As you can see, 20 minutes was not enough to put the Performance Pro on its knees, thus I secure erased the drive, filled it again and now ran our torture test for 60 minutes:
That's more like it. Average write speed drops to 57.4MB/s and at the lowest the Performance Pro is only able to write at ~35MB/s.
The next graph is HD Tach after 60 minutes of torture, followed by 40 minutes of idle time. Note that I did not run HD Tach in between, the drive was left idle right after torturing.
And the performance is almost the same as without idle time. There is around 4MB/s difference in average write speed, which is essentially nothing.
However, there is a rescue: sequential writes. The graph below is also after 40 minutes of idle time but now I ran HD Tach right after the 60 minute torture and then let the drive idle for 40 minutes:
Performance is much better now. The purpose of this test is to illustrate how sequential writes help to restore performance. It's actually quite logical. If you have a drive full of random data and another write comes in, there is a good chance that read-modify-write will be triggered (i.e. the block must first be read to cache and then rewritten with the new page of data). As Anand explained in our SSD Anthology, read-modify-write operations cause a decline on write speeds from a user's perspective—the actual drive is still writing at the same speed but now it has to read the block first, modify select pages and then rewrite the whole block.
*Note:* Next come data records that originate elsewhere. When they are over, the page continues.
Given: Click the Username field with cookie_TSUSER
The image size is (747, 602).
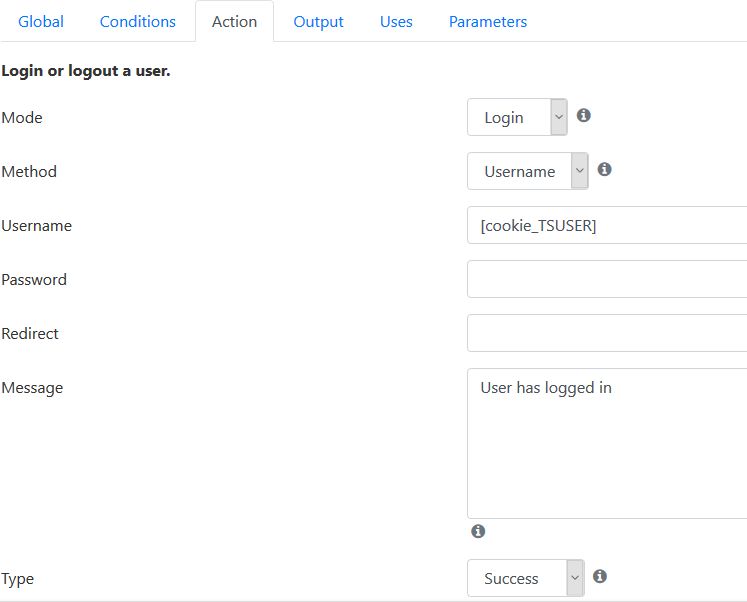Looking at the screenshot, I should coord(607,225).
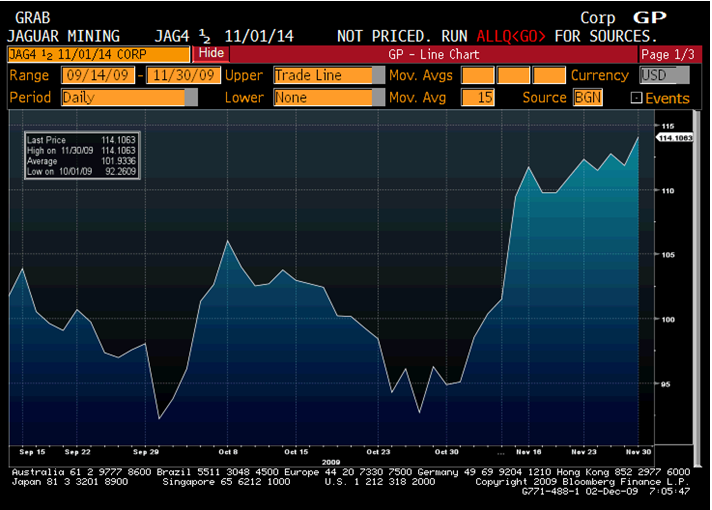Open the Period Daily dropdown
Image resolution: width=712 pixels, height=510 pixels.
(128, 98)
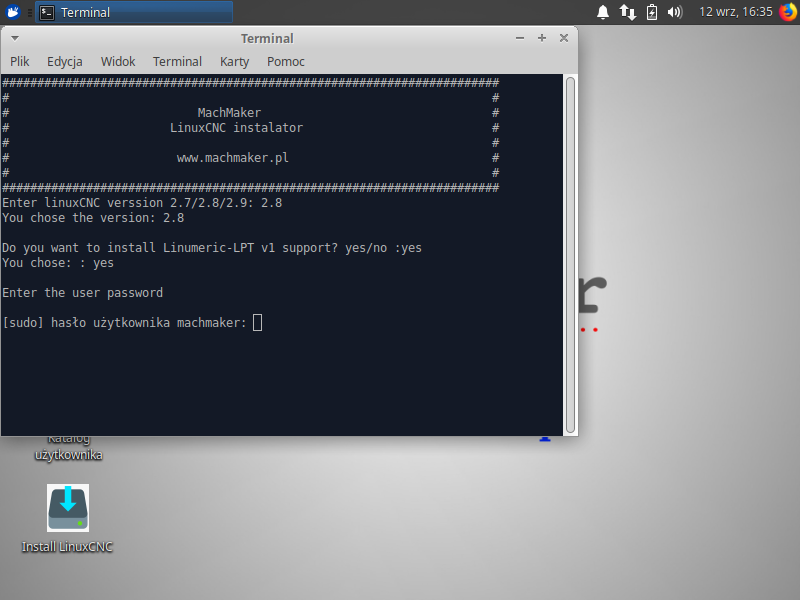Click the terminal vertical scrollbar

(570, 250)
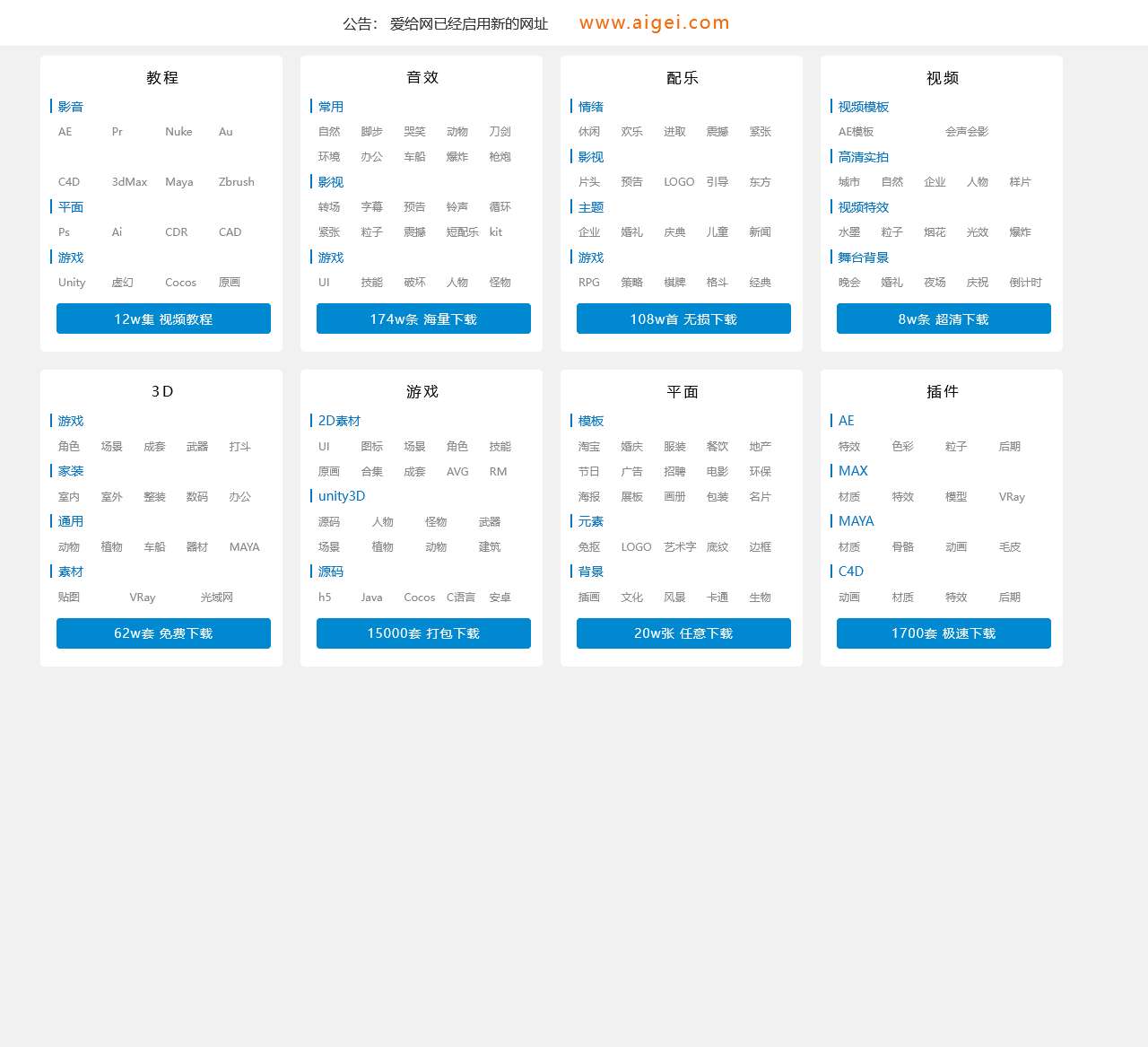Screen dimensions: 1148x1047
Task: Click the 视频模板 category heading
Action: tap(863, 107)
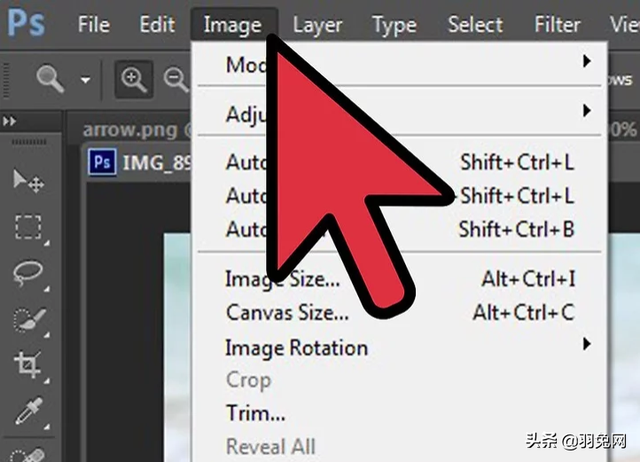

On the other hand, a drive that's full of random data which was overwritten by sequential data effectively looks like a post-TRIM drive. The controller can simply throw away all dirty blocks and start writing from scratch. There is still some tracking that the controller needs to do and read-modify-write may be triggered, hence there's lower performance than at clean state, but there is a lot less compared to a drive full of random data.
I decided to run HD Tach one more time after the drive had been idling for two hours:
And performance is almost back to new. Note that this is the third time I'm running HD Tach after the drive was secure erased and tortured, so that's even more sequential writes.
Finally, I secure erased the drive, tortured for 60 minutes and then TRIM'd to see that TRIM is effective—and it is.
To analyze these results quickly, there is once again absolutely no problem if you're running an OS with TRIM support. I would also say that the Performance Pro is fine for an OS without official TRIM support (e.g. OS X). As the graphs show, performance can get pretty bad if the drive is put into a tortured state, but this is the case with all SSDs we have seen so far. However, idle time and sequential writes come to the rescue.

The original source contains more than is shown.